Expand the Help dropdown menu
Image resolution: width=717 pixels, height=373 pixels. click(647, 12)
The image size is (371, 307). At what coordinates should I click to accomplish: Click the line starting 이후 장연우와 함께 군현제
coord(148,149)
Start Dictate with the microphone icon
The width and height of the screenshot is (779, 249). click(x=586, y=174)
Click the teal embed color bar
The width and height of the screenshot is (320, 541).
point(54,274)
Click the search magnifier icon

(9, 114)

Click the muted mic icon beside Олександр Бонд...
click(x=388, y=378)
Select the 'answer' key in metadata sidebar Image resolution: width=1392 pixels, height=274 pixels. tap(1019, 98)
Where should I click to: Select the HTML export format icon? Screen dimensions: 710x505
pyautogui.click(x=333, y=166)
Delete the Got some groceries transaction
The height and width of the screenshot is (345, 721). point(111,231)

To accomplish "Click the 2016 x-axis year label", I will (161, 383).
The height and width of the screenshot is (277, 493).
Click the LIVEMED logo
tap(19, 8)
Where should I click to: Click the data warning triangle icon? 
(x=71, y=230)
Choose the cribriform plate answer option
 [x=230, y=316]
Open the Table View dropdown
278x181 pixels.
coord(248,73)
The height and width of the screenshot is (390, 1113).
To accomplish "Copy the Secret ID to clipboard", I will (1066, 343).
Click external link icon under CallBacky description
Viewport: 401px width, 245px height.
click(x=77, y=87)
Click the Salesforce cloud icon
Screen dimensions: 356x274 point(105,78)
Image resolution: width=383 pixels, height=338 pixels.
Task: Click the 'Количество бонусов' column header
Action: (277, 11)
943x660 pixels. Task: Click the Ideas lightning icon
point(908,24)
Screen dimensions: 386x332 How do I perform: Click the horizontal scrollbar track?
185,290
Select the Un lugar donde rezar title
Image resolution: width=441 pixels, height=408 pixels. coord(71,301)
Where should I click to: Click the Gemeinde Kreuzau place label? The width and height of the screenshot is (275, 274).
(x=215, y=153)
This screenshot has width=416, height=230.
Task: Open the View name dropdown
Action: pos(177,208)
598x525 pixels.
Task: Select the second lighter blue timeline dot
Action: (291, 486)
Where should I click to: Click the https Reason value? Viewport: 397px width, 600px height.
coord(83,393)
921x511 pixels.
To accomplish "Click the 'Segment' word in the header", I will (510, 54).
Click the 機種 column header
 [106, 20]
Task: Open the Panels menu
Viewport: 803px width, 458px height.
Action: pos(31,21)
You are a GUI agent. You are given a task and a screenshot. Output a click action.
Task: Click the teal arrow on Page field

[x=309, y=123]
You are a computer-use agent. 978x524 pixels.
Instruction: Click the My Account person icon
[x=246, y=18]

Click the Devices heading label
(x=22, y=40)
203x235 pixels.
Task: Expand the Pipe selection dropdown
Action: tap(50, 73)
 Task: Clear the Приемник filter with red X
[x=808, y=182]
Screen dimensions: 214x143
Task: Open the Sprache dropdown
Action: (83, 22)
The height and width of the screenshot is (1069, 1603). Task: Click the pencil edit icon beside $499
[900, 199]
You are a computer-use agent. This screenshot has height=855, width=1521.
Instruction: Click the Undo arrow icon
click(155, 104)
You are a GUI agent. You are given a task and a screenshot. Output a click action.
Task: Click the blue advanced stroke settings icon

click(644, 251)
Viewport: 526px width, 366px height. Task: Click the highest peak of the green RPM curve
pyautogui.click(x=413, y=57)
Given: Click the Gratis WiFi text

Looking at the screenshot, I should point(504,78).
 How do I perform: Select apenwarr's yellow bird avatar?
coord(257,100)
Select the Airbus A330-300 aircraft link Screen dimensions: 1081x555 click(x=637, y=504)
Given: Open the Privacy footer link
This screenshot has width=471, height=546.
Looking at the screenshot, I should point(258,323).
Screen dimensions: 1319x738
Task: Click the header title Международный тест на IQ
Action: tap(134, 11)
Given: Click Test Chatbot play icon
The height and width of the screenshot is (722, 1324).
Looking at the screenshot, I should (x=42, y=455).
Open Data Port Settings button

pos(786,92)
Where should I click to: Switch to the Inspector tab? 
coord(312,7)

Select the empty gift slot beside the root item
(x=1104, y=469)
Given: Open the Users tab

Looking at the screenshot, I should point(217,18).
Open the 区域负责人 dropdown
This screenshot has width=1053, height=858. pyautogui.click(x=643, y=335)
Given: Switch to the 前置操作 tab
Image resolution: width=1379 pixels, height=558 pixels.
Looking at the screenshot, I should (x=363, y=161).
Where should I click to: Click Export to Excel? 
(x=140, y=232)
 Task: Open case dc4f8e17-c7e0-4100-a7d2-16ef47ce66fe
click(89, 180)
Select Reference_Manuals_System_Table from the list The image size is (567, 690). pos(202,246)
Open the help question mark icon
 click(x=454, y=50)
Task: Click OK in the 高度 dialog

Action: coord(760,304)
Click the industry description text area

────

上の一覧のすべての行を、空行を除いて番号付きの箇条書きに書き表してください。

正しい回答 ::
1. Expand the Help dropdown menu
2. Image resolution: width=717 pixels, height=373 pixels. click(647, 12)
3. The image size is (371, 307). At what coordinates should I click to accomplish: Click the line starting 이후 장연우와 함께 군현제
4. coord(148,149)
5. Start Dictate with the microphone icon
6. The width and height of the screenshot is (779, 249). click(x=586, y=174)
7. Click the teal embed color bar
8. The width and height of the screenshot is (320, 541).
9. point(54,274)
10. Click the search magnifier icon
11. (9, 114)
12. Click the muted mic icon beside Олександр Бонд...
13. click(x=388, y=378)
14. Select the 'answer' key in metadata sidebar Image resolution: width=1392 pixels, height=274 pixels. tap(1019, 98)
15. Where should I click to: Select the HTML export format icon? Screen dimensions: 710x505
16. pyautogui.click(x=333, y=166)
17. Delete the Got some groceries transaction
18. The height and width of the screenshot is (345, 721). point(111,231)
19. To accomplish "Click the 2016 x-axis year label", I will (161, 383).
20. The height and width of the screenshot is (277, 493).
21. Click the LIVEMED logo
22. tap(19, 8)
23. Where should I click to: Click the data warning triangle icon? 
24. (x=71, y=230)
25. Choose the cribriform plate answer option
26.  [x=230, y=316]
27. Open the Table View dropdown
28. 278x181 pixels.
29. coord(248,73)
30. The height and width of the screenshot is (390, 1113).
31. To accomplish "Copy the Secret ID to clipboard", I will (1066, 343).
32. Click external link icon under CallBacky description
33. Viewport: 401px width, 245px height.
34. click(x=77, y=87)
35. Click the Salesforce cloud icon
36. Screen dimensions: 356x274 point(105,78)
37. Image resolution: width=383 pixels, height=338 pixels.
38. Task: Click the 'Количество бонусов' column header
39. Action: (277, 11)
40. 943x660 pixels. Task: Click the Ideas lightning icon
41. point(908,24)
42. Screen dimensions: 386x332 How do I perform: Click the horizontal scrollbar track?
43. 185,290
44. Select the Un lugar donde rezar title
45. Image resolution: width=441 pixels, height=408 pixels. coord(71,301)
46. Where should I click to: Click the Gemeinde Kreuzau place label? The width and height of the screenshot is (275, 274).
47. (x=215, y=153)
48. This screenshot has width=416, height=230.
49. Task: Open the View name dropdown
50. Action: pos(177,208)
51. 598x525 pixels.
52. Task: Select the second lighter blue timeline dot
53. Action: (291, 486)
54. Where should I click to: Click the https Reason value? Viewport: 397px width, 600px height.
55. coord(83,393)
56. 921x511 pixels.
57. To accomplish "Click the 'Segment' word in the header", I will (510, 54).
58. Click the 機種 column header
59.  [106, 20]
60. Task: Open the Panels menu
61. Viewport: 803px width, 458px height.
62. Action: pos(31,21)
63. You are a GUI agent. You are given a task and a screenshot. Output a click action.
64. Task: Click the teal arrow on Page field
65. [x=309, y=123]
66. You are a computer-use agent. 978x524 pixels.
67. Instruction: Click the My Account person icon
68. [x=246, y=18]
69. Click the Devices heading label
70. (x=22, y=40)
71. 203x235 pixels.
72. Task: Expand the Pipe selection dropdown
73. Action: tap(50, 73)
74.  Task: Clear the Приемник filter with red X
75. [x=808, y=182]
76. Screen dimensions: 214x143
77. Task: Open the Sprache dropdown
78. Action: (83, 22)
79. The height and width of the screenshot is (1069, 1603). Task: Click the pencil edit icon beside $499
80. [900, 199]
81. You are a computer-use agent. This screenshot has height=855, width=1521.
82. Instruction: Click the Undo arrow icon
83. click(155, 104)
84. You are a GUI agent. You are given a task and a screenshot. Output a click action.
85. Task: Click the blue advanced stroke settings icon
86. click(644, 251)
87. Viewport: 526px width, 366px height. Task: Click the highest peak of the green RPM curve
88. pyautogui.click(x=413, y=57)
89. Given: Click the Gratis WiFi text
90. Looking at the screenshot, I should point(504,78).
91.  How do I perform: Select apenwarr's yellow bird avatar?
92. coord(257,100)
93. Select the Airbus A330-300 aircraft link Screen dimensions: 1081x555 click(x=637, y=504)
94. Given: Open the Privacy footer link
95. This screenshot has width=471, height=546.
96. Looking at the screenshot, I should point(258,323).
97. Screen dimensions: 1319x738
98. Task: Click the header title Международный тест на IQ
99. Action: tap(134, 11)
100. Given: Click Test Chatbot play icon
101. The height and width of the screenshot is (722, 1324).
102. Looking at the screenshot, I should (x=42, y=455).
103. Open Data Port Settings button
104. pos(786,92)
105. Where should I click to: Switch to the Inspector tab? 
106. coord(312,7)
107. Select the empty gift slot beside the root item
108. (x=1104, y=469)
109. Given: Open the Users tab
110. Looking at the screenshot, I should point(217,18).
111. Open the 区域负责人 dropdown
112. This screenshot has width=1053, height=858. pyautogui.click(x=643, y=335)
113. Given: Switch to the 前置操作 tab
114. Image resolution: width=1379 pixels, height=558 pixels.
115. Looking at the screenshot, I should (x=363, y=161).
116. Where should I click to: Click Export to Excel? 
117. (x=140, y=232)
118.  Task: Open case dc4f8e17-c7e0-4100-a7d2-16ef47ce66fe
119. click(89, 180)
120. Select Reference_Manuals_System_Table from the list The image size is (567, 690). pos(202,246)
121. Open the help question mark icon
122.  click(x=454, y=50)
123. Task: Click OK in the 高度 dialog
124. Action: coord(760,304)
125. Click the industry description text area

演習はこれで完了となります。